Department of Hematology, Jiangyin People's Hospital Affiliated to Nantong University, Jiangyin, Jiangsu, 214400, People's Republic of China.
Blood Lymphat Cancer. 2024 Jul 2;14:49-62. doi: 10.2147/BLCTT.S468836. eCollection 2024.
The albumin-to-globulin ratio (AGR) and neutrophil-to-lymphocyte ratio (NLR) have been recently regarded as promising prognostic factors in various malignancies. The present study investigated the prognostic value of combining the AGR and NLR (ANS) for risk assessments in multiple myeloma (MM) with renal impairment (RI).
From 2011 to 2018, 79 patients with MM and RI were enrolled in this study. Receiver operating curves (ROCs) were constructed to determine optimal AGR and NLR thresholds for predicting overall survival (OS) and progression-free survival (PFS) during follow up. The prognostic values of AGR, NLR, and ANS were evaluated with Cox regression and Kaplan-Meier methods.

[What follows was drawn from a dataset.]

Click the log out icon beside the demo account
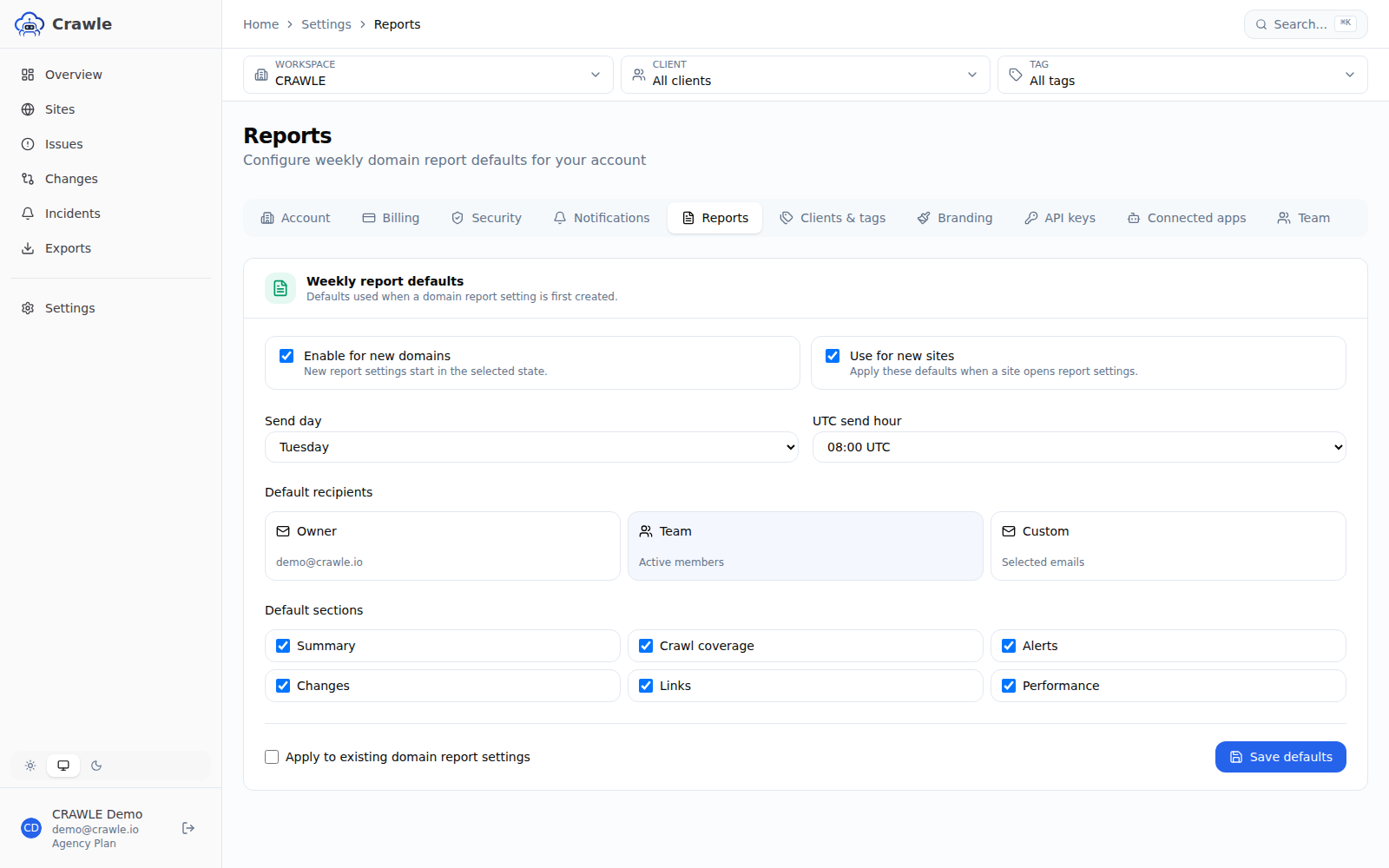This screenshot has height=868, width=1389. (188, 828)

We also created a predictive nomogram for prognostic evaluations of OS and PFS, and the predictive accuracy was assessed with a concordance index (c-index).
The ROC curves analyses showed that the optimal cut-off levels were 2.27 for NLR and 1.57 for AGR. A high NLR and a high ANS were significantly associated with worse OS and PFS. However, a high NLR combined with a low AGR was associated with worse OS. Multivariate analyses demonstrated that both the NLR and ANS were independent predictors for both OS and PFS and that a low AGR was an independent predictor of a reduced OS. The nomogram accurately predicted OS (c-index: 0.785) and PFS (c-index: 0.786) in patients with MM and RI.
ANS may serve as a potential prognostic biomarker in patients with MM and RI. The proposed nomograms may facilitate prognostic predictions for patients with MM and RI.
白蛋白与球蛋白比值(AGR)和中性粒细胞与淋巴细胞比值(NLR)最近被视为各种恶性肿瘤中有前景的预后因素。本研究探讨了联合AGR和NLR(ANS)对合并肾功能损害(RI)的多发性骨髓瘤(MM)进行风险评估的预后价值。
2011年至2018年,本研究纳入了79例合并RI的MM患者。构建受试者工作特征曲线(ROC)以确定预测随访期间总生存期(OS)和无进展生存期(PFS)的最佳AGR和NLR阈值。采用Cox回归和Kaplan-Meier方法评估AGR、NLR和ANS的预后价值。我们还创建了一个预测列线图用于OS和PFS的预后评估,并通过一致性指数(c指数)评估预测准确性。
ROC曲线分析显示,NLR的最佳截断水平为2.27,AGR的最佳截断水平为1.57。高NLR和高ANS与较差的OS和PFS显著相关。然而,高NLR与低AGR相结合与较差的OS相关。多变量分析表明,NLR和ANS都是OS和PFS的独立预测因素,低AGR是OS降低的独立预测因素。该列线图准确预测了合并RI的MM患者的OS(c指数:0.785)和PFS(c指数:0.786)。
ANS可能是合并RI的MM患者的潜在预后生物标志物。所提出的列线图可能有助于对合并RI的MM患者进行预后预测。